What helps Mozilla and Opera hurt Microsoft

Europe's over 200 million Windows computers will be getting an important update courtesy of Microsoft.  The update will give consumers the power to choose their default browser right out of the box -- something Microsoft never did before.  

Elsewhere, Windows starts with Microsoft's Internet Explorer browser loaded as the default browser.  You can change to another browser for your default, but only after you would have to personally go to the browser maker's page on the web and download the installer.  Many customers instead opt to simply stick with Internet Explorer.

Recent reports indicated that Microsoft's release of the ballot screen helped bump European market shares of third-party browsers like Mozilla's Firefox and the European-based Opera Software's titular browser.

New reports indicate that these gains came at Microsoft's expense.  Internet Explorer lost 2.5 percent marketshare in France, 1 percent in Britain, and 1.3 percent in Italy since February, according to the market research firm Statcounter.

Opera, on the other hand, says its downloads have doubled across Europe for the month and tripled in Italy, Spain and Poland.  The release of Opera 10.5 accounts for some of this boost, but the sheer number of new downloads is unusual and a sign that the ballot screen may be helping the third parties.  

Mozilla, the world's second largest browser maker, did not release a new browser, but did report gains of its own.  Describes a Mozilla spokesperson, "We have seen significant growth in the number of new Firefox users as a result of the Ballot Choice screen. We expect these numbers to increase as the Ballot Choice screen fully rolls out across all countries." 

Chrome, Firefox, Opera, and Safari are featured on the ballot screen's first page, in addition to Internet Explorer.  Smaller browsers are also featured if you scroll over, but the small browser companies aren't satisfied with this.

States Flock, a small European browser maker, "To date, new downloads of Flock originating from the browser choice screen have only contributed marginally to growth in overall downloads. This is also the case for the other browsers not on the main screen."

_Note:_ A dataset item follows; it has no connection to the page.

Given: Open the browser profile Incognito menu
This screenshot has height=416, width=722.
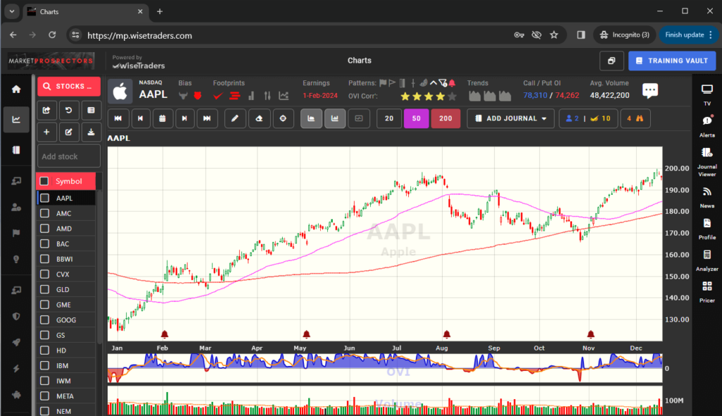Looking at the screenshot, I should [x=624, y=33].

Microsoft doesn't want to change the ballot screen, but the smaller browser makers are lobbying the EU to force it to make more changes.  Describes Flock, "We hope that the changes recommended in our urgent petition to the European Commission are implemented so that all the browsers that have been placed to the right of the main screen will have a reasonable chance of being found and considered by European consumers."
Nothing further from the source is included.